へるしーらいふ ケアマネージャー 松井さん:末期癌や難病といった患者さんなど、在宅医療・看護が必要な利用者さんが多いこともあり、医師や訪看さんなどと共にケアマネという立場で在宅ケアのチームに入ることも少なくありません。
在宅ケアの難しい点は携わる多職種間で情報を共有するということです。利用者さんの様子に合わせて医療行為が必要になったり、介護の計画を立て、実施したりと携わるそれぞれが、利用者さんの状況、携わる者の状況を把握しながら役割を果たしていく必要があります。こうした在宅ケアチームの情報共有手段として、まめネットの「在宅ケア情報共有サービス」が使われるケースが増えてきています。

退院カンファレンスの時点で利用者さんが、まめネットカードを既に持っておられ、医療従事者間での診療情報の共有ができている。ここ最近こうした利用者の方が徐々に増えてきたという印象があります。こういった場合には、診療所の先生からまめネットを利用してチームで在宅ケアを実施していきましょう、という流れになります。

実際に在宅ケアが動き出した場面では、「連絡ノート」の機能が非常に役立っています。
それぞれが利用者さんの元を訪れる頻度はまちまちという中で、お互いが訪れた時の様子や気づいたことなど、連絡ノートを使って情報共有する。連絡ノートを見れば、現場に行けなくても利用者さんの状態を一様に把握できるというのはとても助かります。

訪問先でタブレット端末を使い、簡単に動画や画像を用いた情報共有ができるようになっていますし、過去との比較を行うなどの工夫で、利用者さんの状態に応じたプランの作成/変更などにも役立てられます。

これまでは訪問リハの様子など、利用者さんに提供されるサービスの細部までをチーム全体で情報共有することは困難でした。それらも、まめネットの「在宅ケア情報共有サービス」を使うことで、改善することができます。

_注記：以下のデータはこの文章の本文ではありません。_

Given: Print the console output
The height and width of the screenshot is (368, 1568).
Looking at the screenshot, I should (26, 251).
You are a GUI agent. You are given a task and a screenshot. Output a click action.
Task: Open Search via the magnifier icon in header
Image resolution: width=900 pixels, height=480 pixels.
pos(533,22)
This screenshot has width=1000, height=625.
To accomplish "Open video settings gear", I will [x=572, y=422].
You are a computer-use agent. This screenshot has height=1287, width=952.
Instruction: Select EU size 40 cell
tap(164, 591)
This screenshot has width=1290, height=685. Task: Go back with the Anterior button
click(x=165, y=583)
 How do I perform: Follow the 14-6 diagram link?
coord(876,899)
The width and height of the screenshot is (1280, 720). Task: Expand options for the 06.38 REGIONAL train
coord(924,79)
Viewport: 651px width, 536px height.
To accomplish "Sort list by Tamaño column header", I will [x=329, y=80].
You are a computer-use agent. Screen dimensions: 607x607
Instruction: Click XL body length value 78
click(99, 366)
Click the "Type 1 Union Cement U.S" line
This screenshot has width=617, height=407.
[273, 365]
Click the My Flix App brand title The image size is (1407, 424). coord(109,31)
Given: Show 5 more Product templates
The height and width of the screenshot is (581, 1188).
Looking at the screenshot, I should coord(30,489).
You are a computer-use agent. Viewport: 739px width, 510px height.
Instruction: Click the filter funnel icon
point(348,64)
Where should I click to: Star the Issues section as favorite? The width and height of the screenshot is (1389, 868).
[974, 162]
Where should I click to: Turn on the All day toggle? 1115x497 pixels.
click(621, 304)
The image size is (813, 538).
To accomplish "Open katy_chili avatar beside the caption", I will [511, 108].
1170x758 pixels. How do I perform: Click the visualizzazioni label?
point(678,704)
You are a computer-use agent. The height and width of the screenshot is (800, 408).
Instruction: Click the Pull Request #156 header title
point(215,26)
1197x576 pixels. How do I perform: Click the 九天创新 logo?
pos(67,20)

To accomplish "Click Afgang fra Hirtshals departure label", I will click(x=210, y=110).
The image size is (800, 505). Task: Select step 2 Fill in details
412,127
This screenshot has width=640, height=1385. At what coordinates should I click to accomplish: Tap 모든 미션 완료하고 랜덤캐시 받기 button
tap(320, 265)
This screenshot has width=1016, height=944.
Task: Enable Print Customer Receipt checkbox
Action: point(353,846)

例えば、「歩行の状態が良くない」と画像や動画付きで情報提供があれば、それを見た医師から「こういう訓練を加えて」とか「こういった状態であれば歩行器を用意した方が良い」などのアドバイスを受けることができ、素早い対処ができるようになりました。利用者の状態の判断や処置の改善など、多職種間での連携が素早く、スムーズに行えるようになったと感じています。

これから介護支援事業所にとって、絶対に必要なもの。

「認定情報提供サービス」「ケアプラン交換サービス」が、事務作業等の時間短縮、印刷、郵送にかかるコストの削減を実現してくれています。「在宅情報共有サービス」は、多職種間の連携をスムーズに。本当に煩雑だったそれぞれの連携をまめネットが上手につないでくれています。
これからますます「在宅ケア」のニーズが高まるとされる中で、質高く、効果的なケアサービスを提供、維持していくには絶対に欠かせないツールだと考えています。